=== 読解用抜粋 ===

まだまだ、ボイトレと歌唱が結びついていない状態でした。
 

 
年が空け、2010年1月のグループレッスン。
12月とは違う自由曲の披露です。
C君は、Mr.Childrenの「星になれたら」を歌いました。
 
彼の順番が来ると、12月のことが脳裏に浮かび、
ヒヤヒヤです。
 
ところが、期待?を良い意味で裏切り、
随分と自然に歌えているのです。
 
まだまだ「力み」は残っていますが、
12月とは別人?と思えるほど、改善されていたのです。
 
ボイトレで、初めてレッスンした日から次のレッスンまでに
「力み」を改善してきたのと同様、
 
歌唱でも、私のアドバイスを素直に前向きに実践し、
自宅での努力量が目に浮かぶ変貌を、掴み始めたのです。
 

 
そして3月の発表会に向けての選曲。
どの歌でエントリーするか聞いたところ・・・
 

 
まさかのスティービー・ワンダー「Lately」。
 

 
ちょ・ちょっと待て!
 

 
確かに急激な成長を遂げているのは認めるけど、
1月に歌った、Mr.Childrenの「星になれたら」の方が、
等身大な感じで全然良いです。
 
「Lately」は難しい曲だから・・・と、
やんわり説得を試みるのですが、
 
「Latelyが歌いたいんです!
 もっともっと練習します!」
と、意思はとっても固いのです。
 
もうそこまで言うなら・・・ということで、
許可するしかありません。
 
原曲キーでは危険なので、キーを下げることを条件に
チャレンジすることになりました。
 
「Lately」の特訓が始まりました。
何回かレッスンを重ね、
「力み」も随分抜け、リズムも改善しました。
 
でもそれだけでは、全然物足りないです。
この曲はもっとドラマチックに歌って欲しいところです。
 
なので、毎回彼にはちょっと難しいかも?と、
思えるようなことも注文しました。
 
「Lately」を歌う!と言った、あの力強い意思を信じ、
「Lately」を歌うならそうであって欲しい、
と感じるアドバイスを、たくさん、たくさんしました。
 

 
でも・・・
 

 
私は正直、今のC君にはやっぱり難しい曲だと
感じていました。
 
そんな私の悩みも知らず!?
彼は大胆にも「グランプリ」を取る!と宣言し、
純粋な真っすぐな目で、わたしを見るのです。
 
その心意気はすばらしく、努力も上達スピードも
十分認めています。
 
しかし、私の生徒は彼だけではありません。
他にも実力の伸びてきている生徒は、
たくさんいます。
 
正直この段階では「グランプリ」候補には、
とてもとても入れるレベルではありませんでした。
 

 
しかし、発表会前日のレッスン。

===

— 作業内容 —
- A) ボイトレの体験記で、C君が3月の発表会に向けて選んだ曲は何ですか。
- B) ボイトレの体験記を、最後の文に続けて書き進めてください。

=== 利用可能なデータ ===

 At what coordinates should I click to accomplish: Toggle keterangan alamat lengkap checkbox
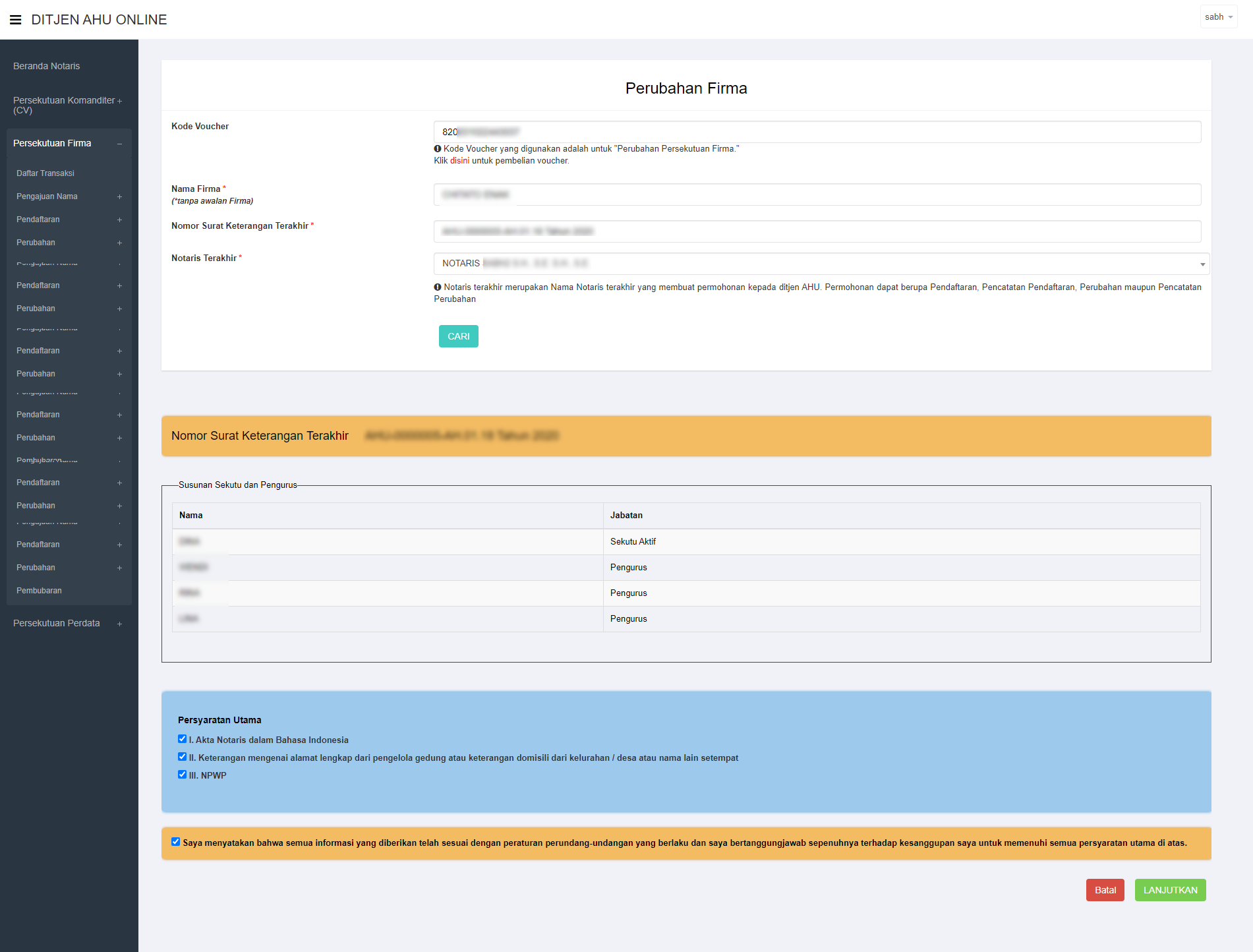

===

— 期待される結果 —
- A) スティービー・ワンダーの「Lately」です。

- B)
C君はレッスンに来るなり、
「なにか掴んだ!!」と興奮しているのです。
 
実際に「Lately」を聞くと、しっとりレガートで
歌えているではないですか!
 

 
 ※レガートとは、音と音の間に切れを感じさせず、
 滑らかに演奏する方法です。
 

 
確かに「掴んだね!」
 
前回までのレッスンで聞いていた「Lately」とは違い、
本当に私の無理難題を忠実に、
一生懸命に努力したのね、と思わせる
「Lately」になっていたのです。
 

 
2010年3月21日(日)、発表会当日。
 
一晩で魔法にでもかかったような、
 
情熱的でかっこいい「Lately」が

会場にいる観客を魅了しました。

C君は予想を覆し、見事グランプリを受賞したのでした。

本当に驚きました。

 
確かに、発表会前の最後のレッスンでは、
かなりな仕上がりを見せていました。
しかし、ドラマチックさが不足しているなど、
物足りなさも感じていました。
 
ヴォーカル講師、審査員の立場から、
C君の成長を振り返ります。
 

 
これは決して偶然起こったことではありません。
 
 リラックスして、声は息に乗せて流す
  ↑
 要チェック!
 

 
プライベートレッスンでも、
最も大切にしている、
基本的なことをきちんと繰り返し練習し、
身につけていったことの結果です。
 
身体の中でブロックされていた息と声が、
身体の外へ流れ出した。
 
感情は声に乗って伝わりますから、
解放された声にC君の感情が乗ったのです。
 
心から歌えた瞬間。
 
彼は間違いなく、その瞬間を味わったことでしょう。
 
聴く人の心に響く歌を理解した瞬間だったのです。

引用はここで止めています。